I’ve seen firsthand how these CEO pay practices incentivize the very worst kinds of corpo­rate misbehavior.

Remember the 2016 “phony accounts” scandal at Wells Fargo? Executives relentlessly pressured employees to meet extreme sales quotas, leading them to create millions of fraud­ulent accounts without clients’ consent.

As these fake accounts grew, the CEO of Wells Fargo at the time, John Stumpf, raked in bigger and bigger bonuses. Af­ter the scandal blew up, regula­tors hit Stumpf with fines totaling $20 million — only a small dent in the estimated $130 million he walked away with in compensation when he re­signed.

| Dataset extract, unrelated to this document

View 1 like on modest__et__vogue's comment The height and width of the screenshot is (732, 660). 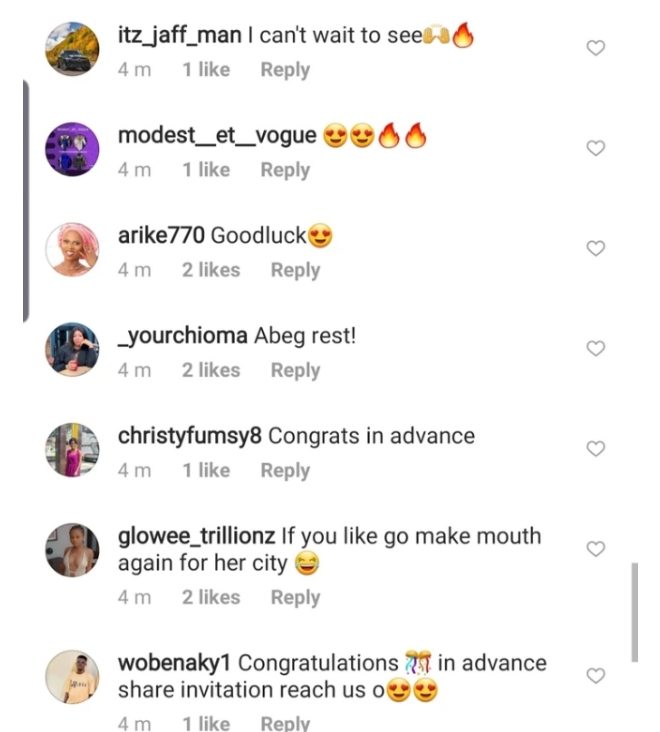click(x=206, y=170)

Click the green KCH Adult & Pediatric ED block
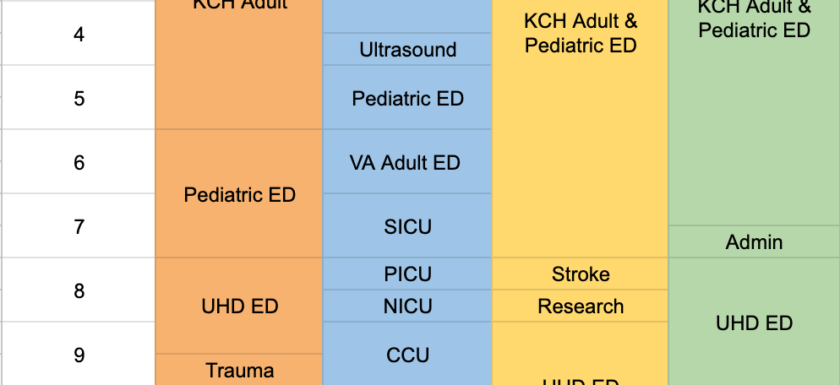(754, 112)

This is just one of countless stories of CEOs taking reckless actions to pump up their own paychecks while putting their employees and the general pub­lic at risk. We’ve seen the same pattern behind the opioid cri­sis, the 2008 financial crash, the toxic train derailment in East Palestine, Ohio, and more. But it’s the story I know best.

I started my career at Wells Fargo over 22 years ago — first as a teller, then as a branch manager, and later as an inves­tigator in the department that handles misconduct allegations.

I would like to be able to say that things changed after the accounts scandal. Unfortunate­ly, Wells Fargo’s current CEO, Charles Scharf, continues to cut corners in ways that put cus­tomers at risk.

Last year, we found out about a plan to cut costs by outsourc­ing jobs from our investigations department to India, where, in an ironic twist, we reviewed human rights complaints from Wells Fargo employees forced to stay at work even after falling ill. We were concerned not only about losing our jobs but about how this might put our clients’ private information at risk — a particular concern for our many active-duty military clients.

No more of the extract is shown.